Enunciado >>
Escribe sin cambios las filas que van desde la línea con "will tap(576, 216)." hasta la línea con "Action: pos(610,33)", ambas incluidas.

Datos de entrada >>
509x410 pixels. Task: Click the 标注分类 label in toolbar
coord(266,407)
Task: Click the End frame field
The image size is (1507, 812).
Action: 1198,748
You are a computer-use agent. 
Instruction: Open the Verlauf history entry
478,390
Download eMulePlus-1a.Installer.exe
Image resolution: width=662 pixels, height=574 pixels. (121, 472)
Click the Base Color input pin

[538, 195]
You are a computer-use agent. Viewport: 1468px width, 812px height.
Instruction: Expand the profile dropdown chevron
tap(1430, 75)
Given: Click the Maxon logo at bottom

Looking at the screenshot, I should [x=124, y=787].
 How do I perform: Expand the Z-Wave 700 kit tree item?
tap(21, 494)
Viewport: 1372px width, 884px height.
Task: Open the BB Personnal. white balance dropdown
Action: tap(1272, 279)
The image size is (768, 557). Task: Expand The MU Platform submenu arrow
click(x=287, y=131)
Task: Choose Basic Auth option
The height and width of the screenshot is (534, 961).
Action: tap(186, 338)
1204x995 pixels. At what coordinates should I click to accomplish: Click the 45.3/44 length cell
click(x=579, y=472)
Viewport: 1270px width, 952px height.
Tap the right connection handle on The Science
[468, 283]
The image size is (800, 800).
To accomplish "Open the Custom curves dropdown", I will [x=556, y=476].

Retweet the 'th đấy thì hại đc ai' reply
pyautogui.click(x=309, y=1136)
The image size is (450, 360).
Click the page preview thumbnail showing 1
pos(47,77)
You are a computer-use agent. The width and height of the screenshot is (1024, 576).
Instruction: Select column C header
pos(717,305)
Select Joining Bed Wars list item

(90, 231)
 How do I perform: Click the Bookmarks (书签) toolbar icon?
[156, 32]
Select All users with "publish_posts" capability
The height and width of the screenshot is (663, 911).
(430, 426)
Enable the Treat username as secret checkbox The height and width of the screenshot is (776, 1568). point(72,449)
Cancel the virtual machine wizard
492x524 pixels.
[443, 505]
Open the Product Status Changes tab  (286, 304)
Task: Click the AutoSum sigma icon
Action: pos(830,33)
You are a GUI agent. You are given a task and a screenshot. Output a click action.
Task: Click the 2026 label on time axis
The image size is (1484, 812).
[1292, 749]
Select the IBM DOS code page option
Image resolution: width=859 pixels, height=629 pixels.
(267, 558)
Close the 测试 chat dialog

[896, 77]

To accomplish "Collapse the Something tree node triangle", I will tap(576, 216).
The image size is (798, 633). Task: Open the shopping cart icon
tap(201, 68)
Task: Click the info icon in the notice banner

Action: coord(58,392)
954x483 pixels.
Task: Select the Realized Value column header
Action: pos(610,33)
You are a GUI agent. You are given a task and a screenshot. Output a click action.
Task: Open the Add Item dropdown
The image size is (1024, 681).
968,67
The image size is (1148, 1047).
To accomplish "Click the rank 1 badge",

Respuesta >>
To accomplish "Collapse the Something tree node triangle", I will tap(576, 216).
The image size is (798, 633). Task: Open the shopping cart icon
tap(201, 68)
Task: Click the info icon in the notice banner

Action: coord(58,392)
954x483 pixels.
Task: Select the Realized Value column header
Action: pos(610,33)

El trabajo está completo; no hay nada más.